## Task to carry out
Could you return every line of the records below that contains the word "Expand"?

## Material provided
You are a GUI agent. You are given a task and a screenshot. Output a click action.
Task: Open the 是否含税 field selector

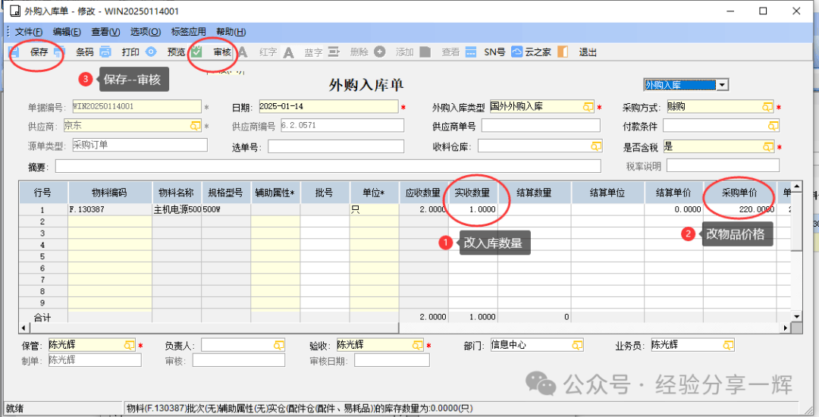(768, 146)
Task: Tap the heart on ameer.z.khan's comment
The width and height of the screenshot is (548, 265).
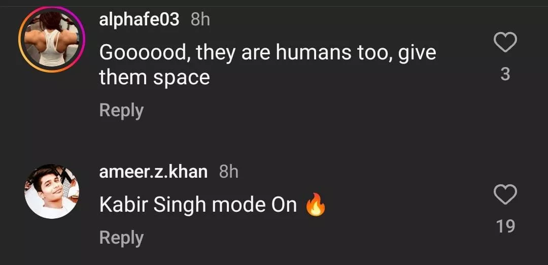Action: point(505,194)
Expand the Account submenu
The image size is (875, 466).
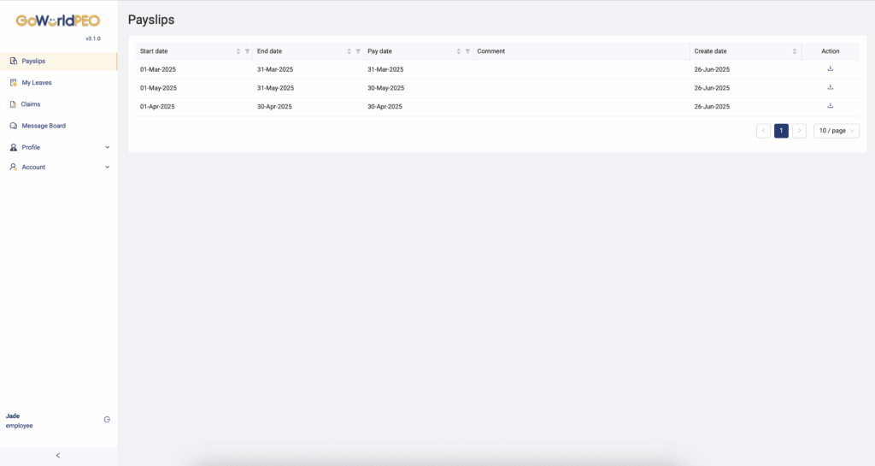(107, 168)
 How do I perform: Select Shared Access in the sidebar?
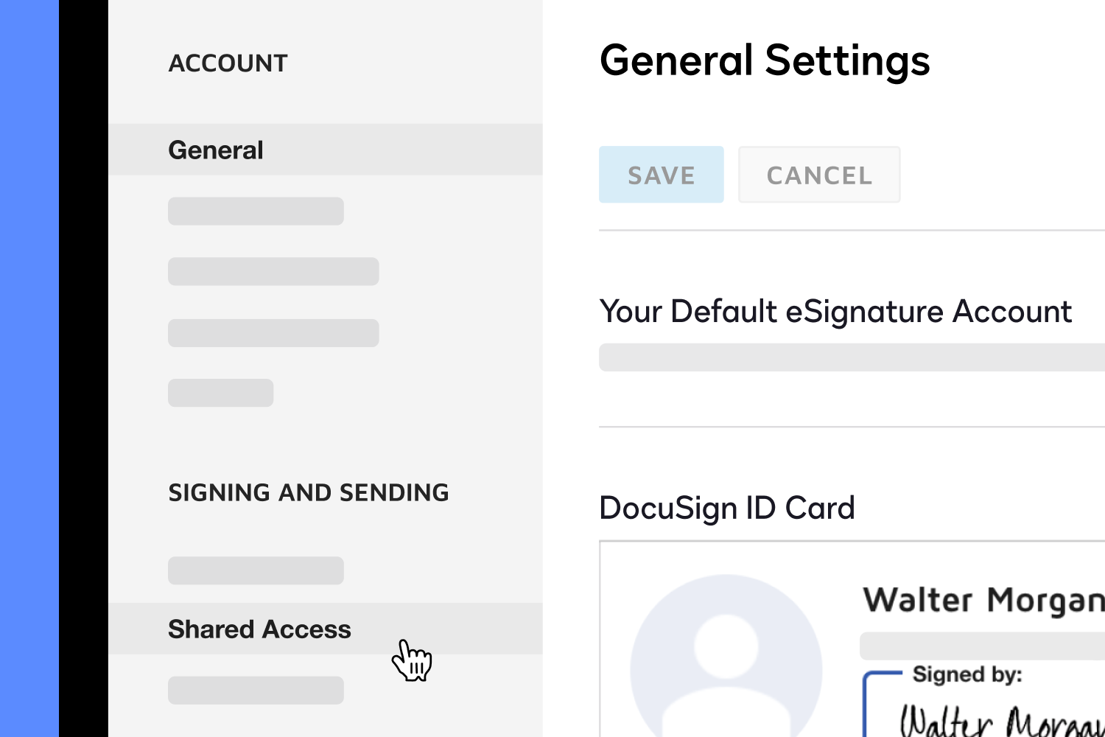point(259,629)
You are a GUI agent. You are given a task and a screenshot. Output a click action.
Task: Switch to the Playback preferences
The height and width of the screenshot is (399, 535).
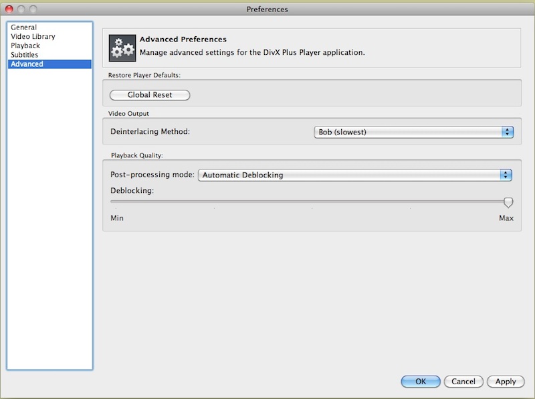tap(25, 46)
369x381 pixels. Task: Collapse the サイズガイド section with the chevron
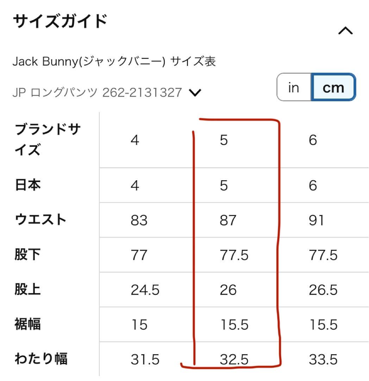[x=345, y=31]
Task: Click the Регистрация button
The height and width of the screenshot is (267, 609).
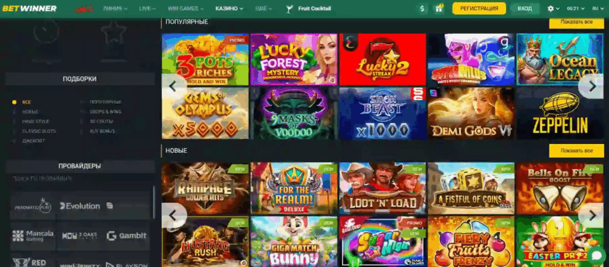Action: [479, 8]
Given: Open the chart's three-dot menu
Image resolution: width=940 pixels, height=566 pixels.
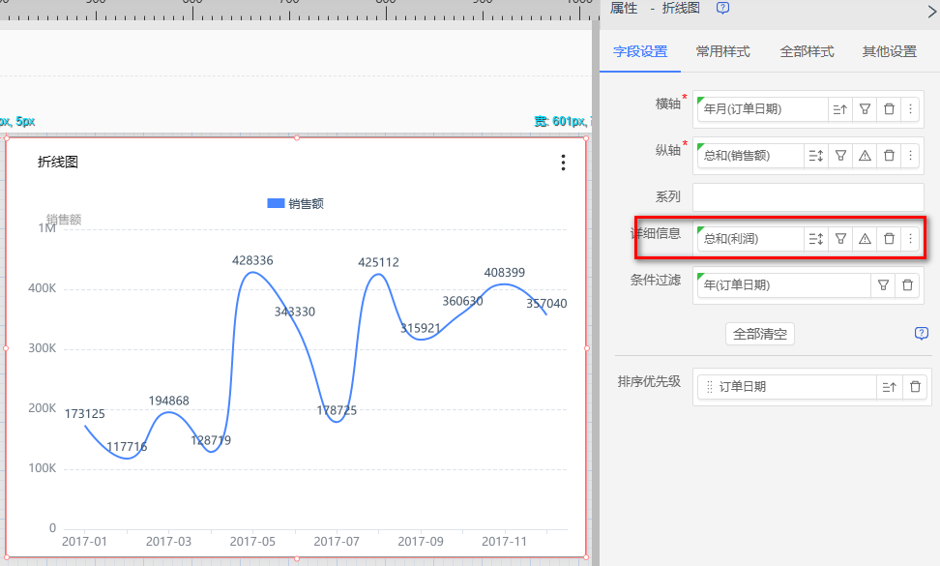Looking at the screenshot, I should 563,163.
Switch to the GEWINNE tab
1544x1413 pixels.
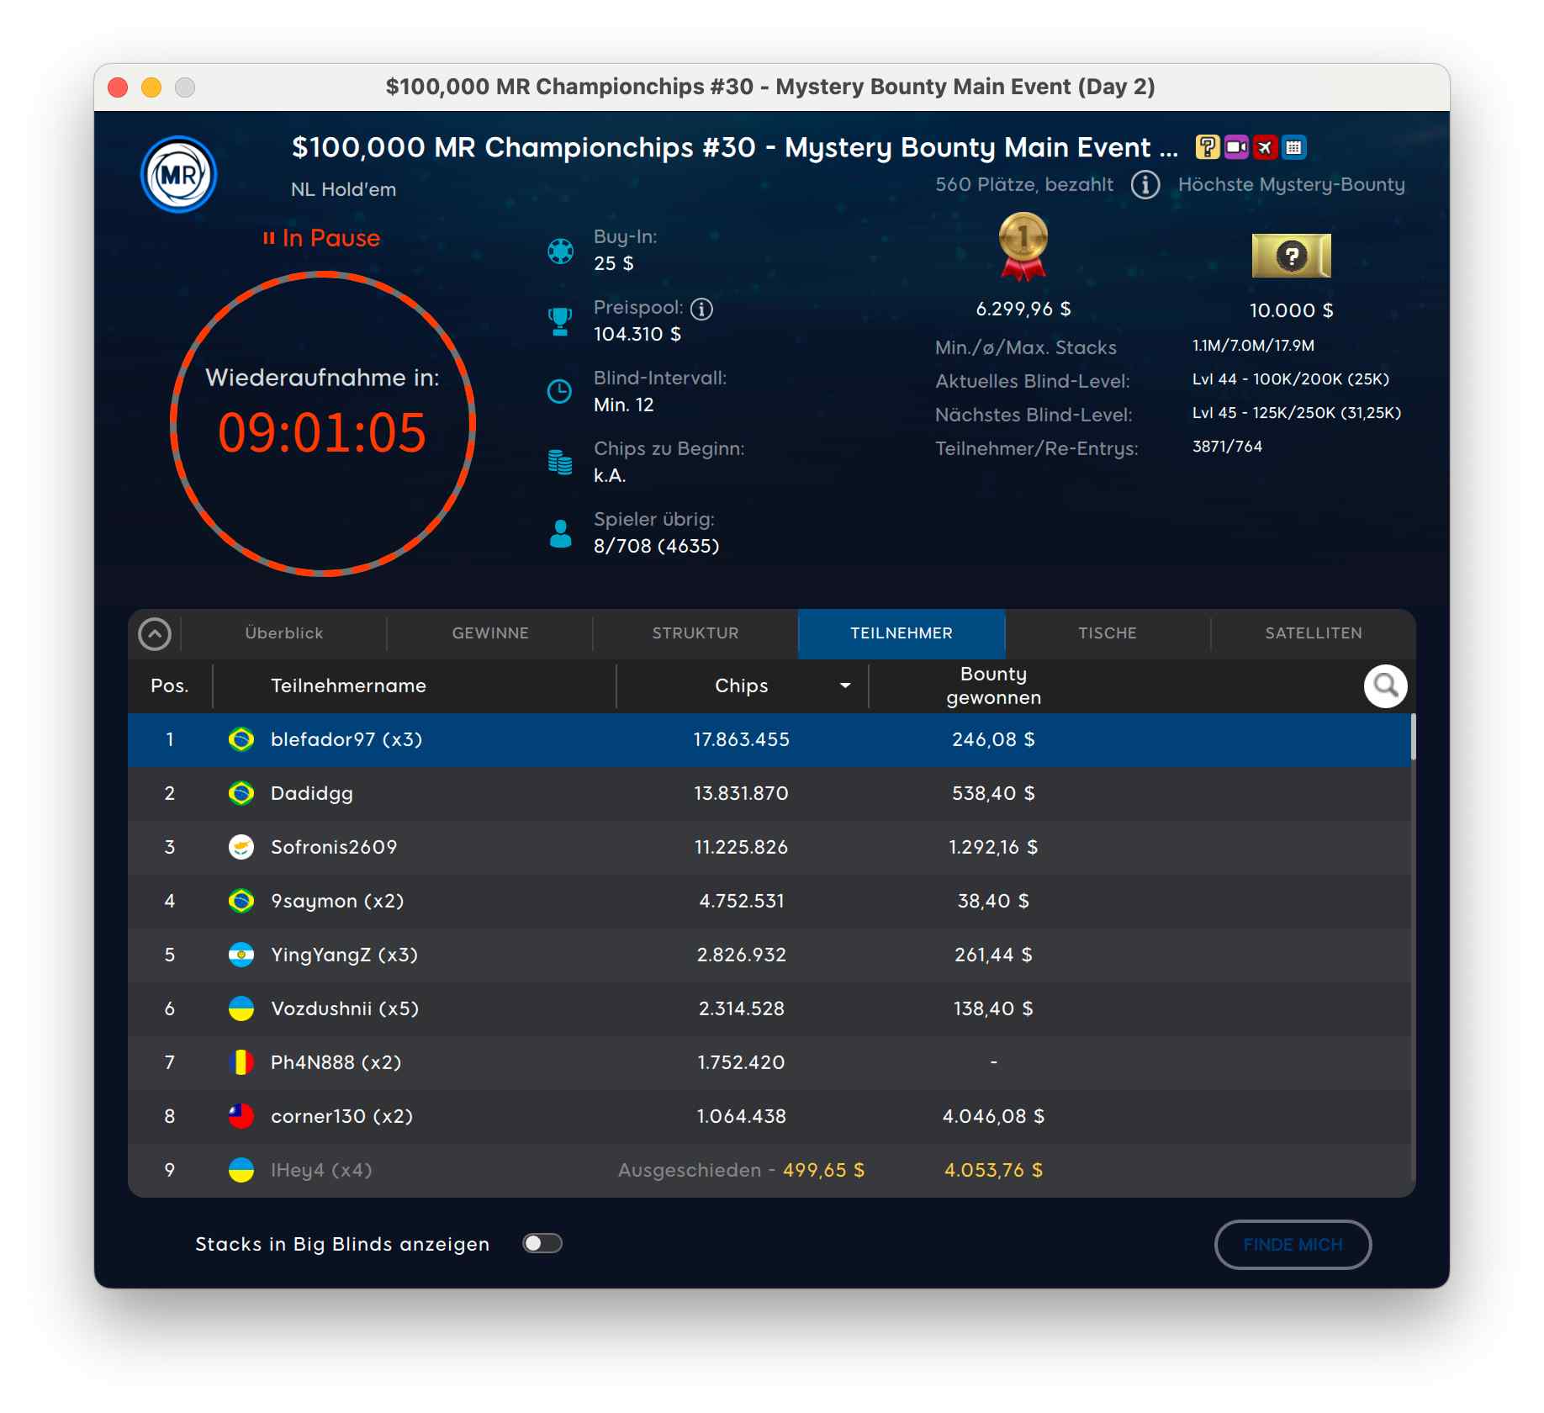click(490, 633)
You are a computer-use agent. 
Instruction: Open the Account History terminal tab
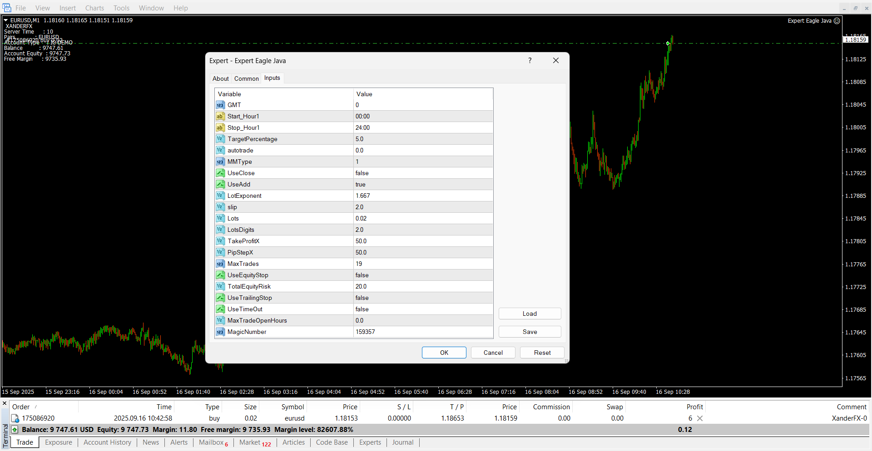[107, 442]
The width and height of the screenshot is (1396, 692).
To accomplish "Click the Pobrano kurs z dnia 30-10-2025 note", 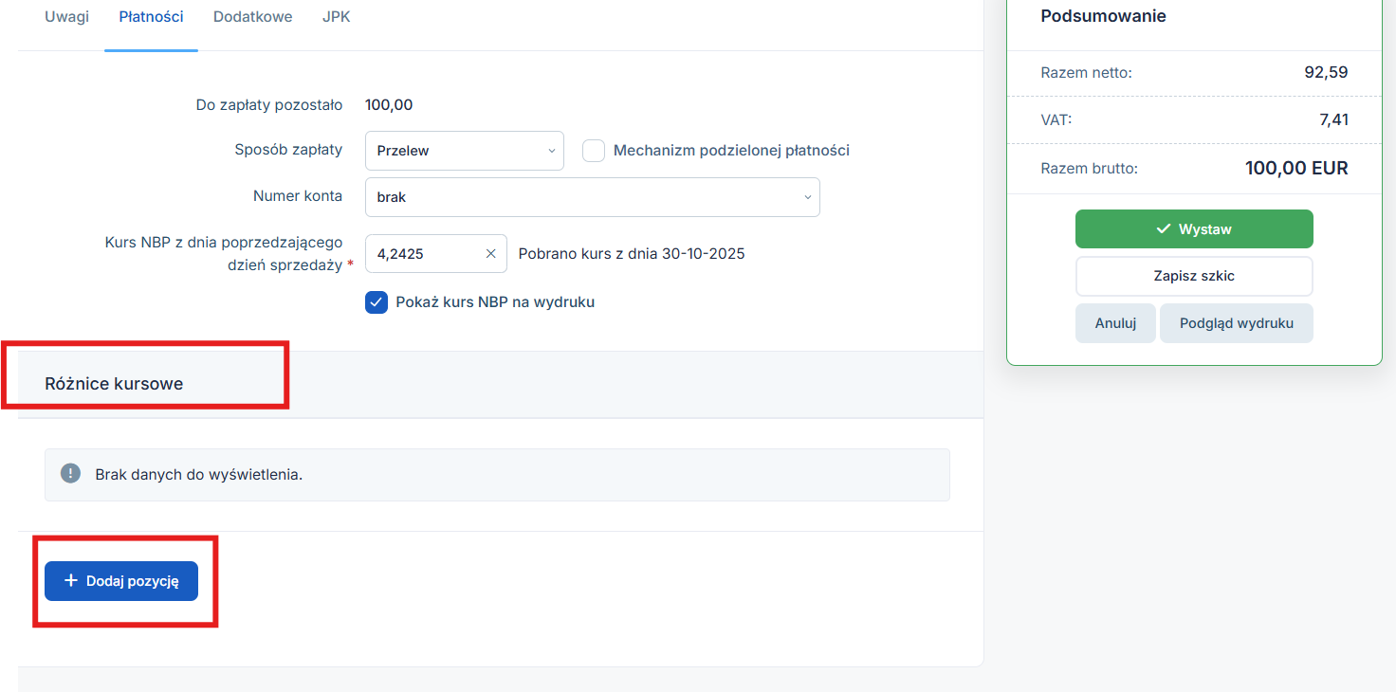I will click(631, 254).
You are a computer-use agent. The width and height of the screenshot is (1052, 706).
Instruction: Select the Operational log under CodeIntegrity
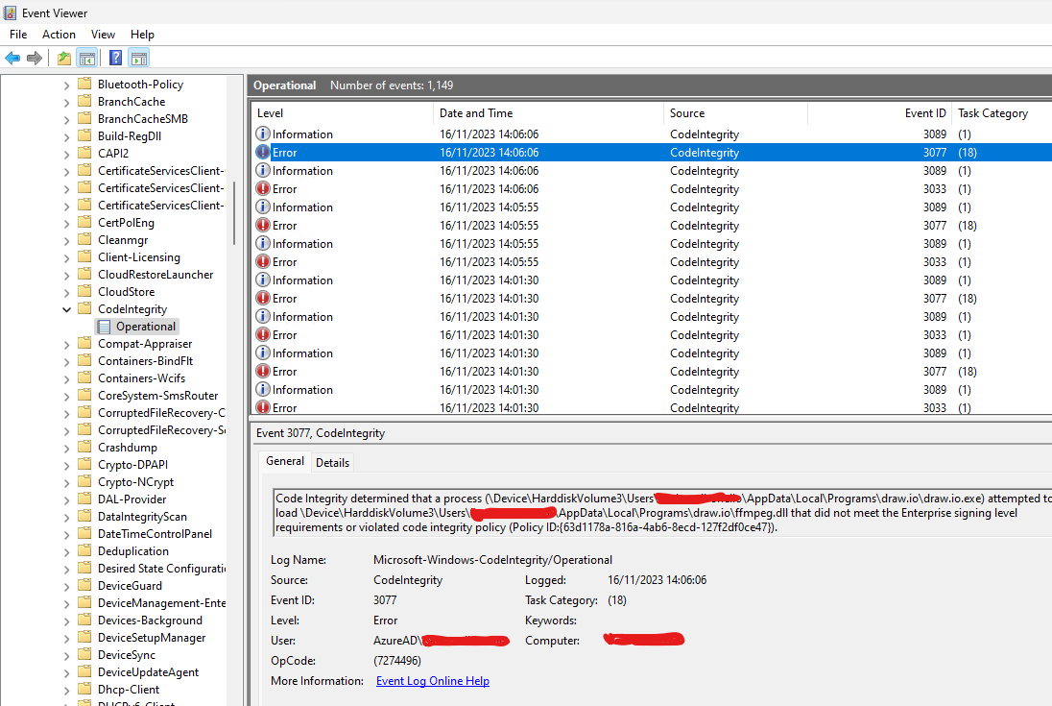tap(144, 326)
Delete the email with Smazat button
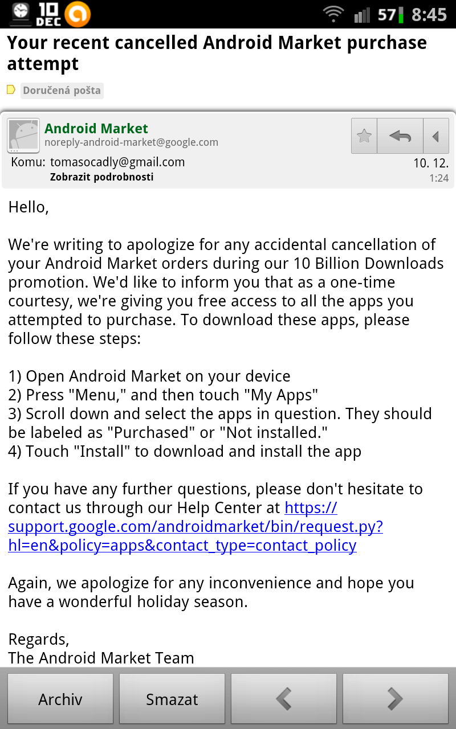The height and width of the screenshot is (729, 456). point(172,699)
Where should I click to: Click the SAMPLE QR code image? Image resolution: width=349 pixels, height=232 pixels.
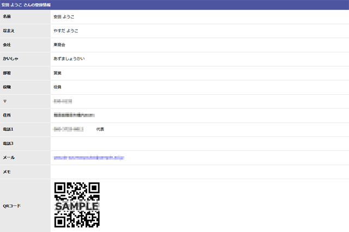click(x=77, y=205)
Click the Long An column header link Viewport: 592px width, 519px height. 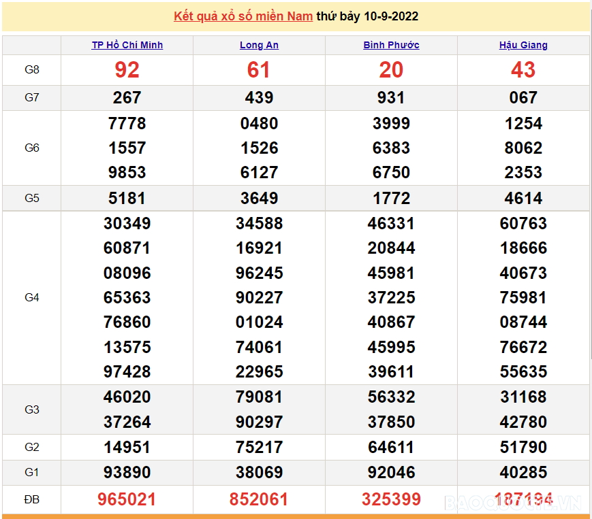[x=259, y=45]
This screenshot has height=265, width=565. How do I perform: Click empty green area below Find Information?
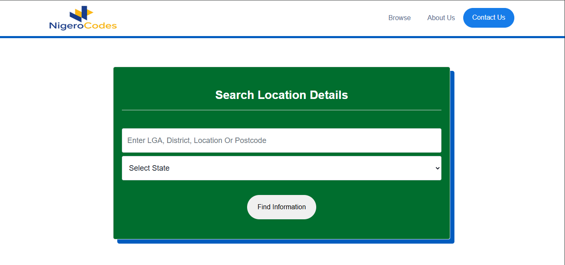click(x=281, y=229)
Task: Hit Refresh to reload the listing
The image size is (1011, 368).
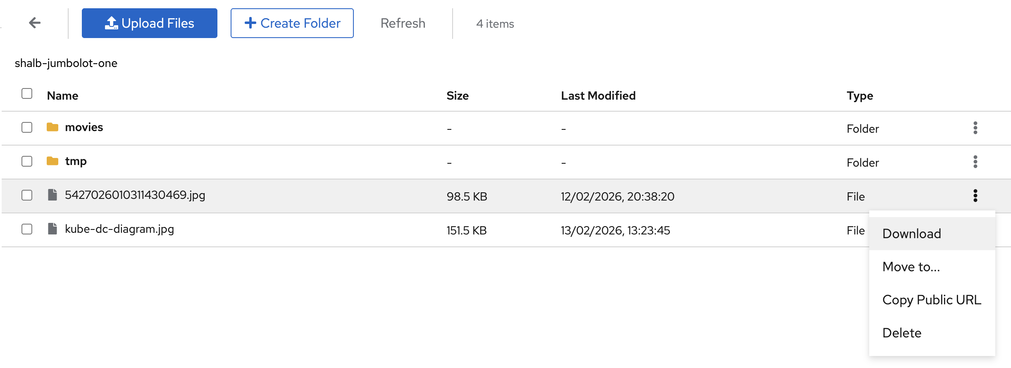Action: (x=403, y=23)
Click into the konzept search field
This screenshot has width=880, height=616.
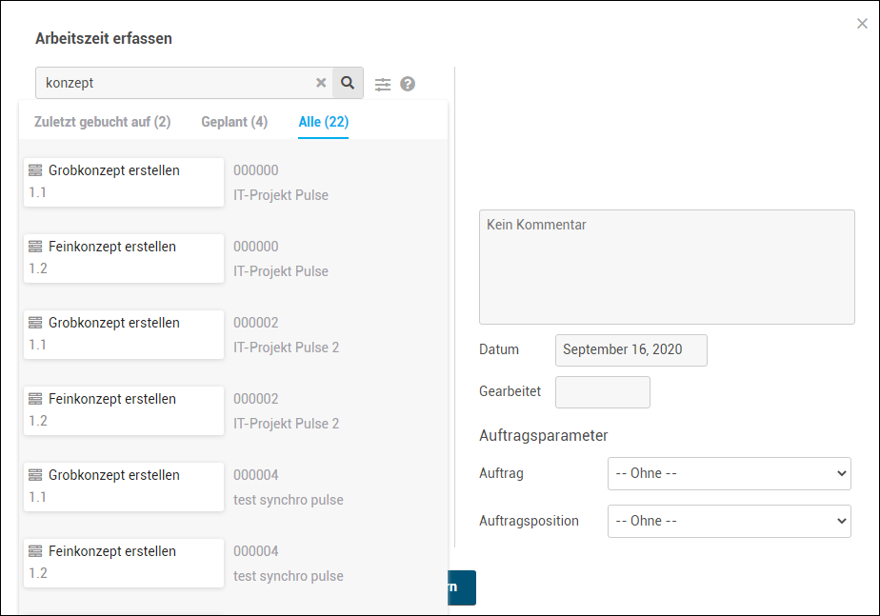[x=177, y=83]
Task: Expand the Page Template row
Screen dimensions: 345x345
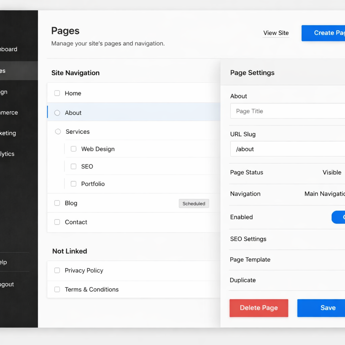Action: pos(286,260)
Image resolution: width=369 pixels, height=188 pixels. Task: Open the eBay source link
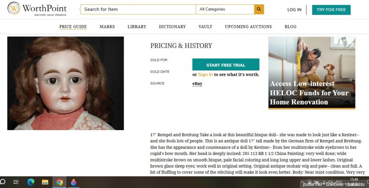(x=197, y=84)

## Task solution
Expand the Account submenu
Task: Expand the Page Template row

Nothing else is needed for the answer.